A crewmember on board the freezing trawler Örfirisey RE suffered a heart attack on 5th December and it took a coastguard helicopter some three hours to come and get him, because the helicopter had been on a mission for the civil protection agency at the Bárðarbunga volcano site.
“What we’re unhappy about is that this is a rescue helicopter. Though they may be doing good projects, there simply must be a rescue helicopter available for when there are accidents or someone becomes seriously ill. It’s a real lack of security,” captain of Örfirisey RE, Trausti Egilsson told Vísir.
Had the helicopter been at home in Reykjavík it would have taken an hour to rescue the heart attack victim on-board, but as it was at the eruption site on a special project it needed to first go and drop its passengers off in Akureyri before starting the rescue mission.
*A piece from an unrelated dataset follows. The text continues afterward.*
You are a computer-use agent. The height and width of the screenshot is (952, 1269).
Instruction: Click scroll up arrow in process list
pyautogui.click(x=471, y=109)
As a result, when the emergency call for help came in at 12.40, it took three hours and the helicopter did not reach the ship until 15.30—getting to Landspítali hospital in Reykjavík at 17.00.
The ship had a defibrillator on board and oxygen, and so the man was able to be kept alive. Despite starting far out to sea, the ship was already at the mouth of Önundarfjörður fjord headed for the Westfjords village of Flateyri when the helicopter finally arrived.
A representative of the coastguard responded to the complaint, saying that the volcano project is part of the coastguard’s legal obligation and not to be considered an extra project at all. She added that there was a second backup helicopter available on the day from the Danish navy vessel Triton. In this case, however, the Danish helicopter would not have reached the scene any sooner.
There was not a second Icelandic helicopter and crew on standby that day due to financial restraints.
The fishing captain was not convinced, saying the situation is not unlike if Reykjavík ambulances started moonlighting as taxis, adding that situations like that are extremely time sensitive.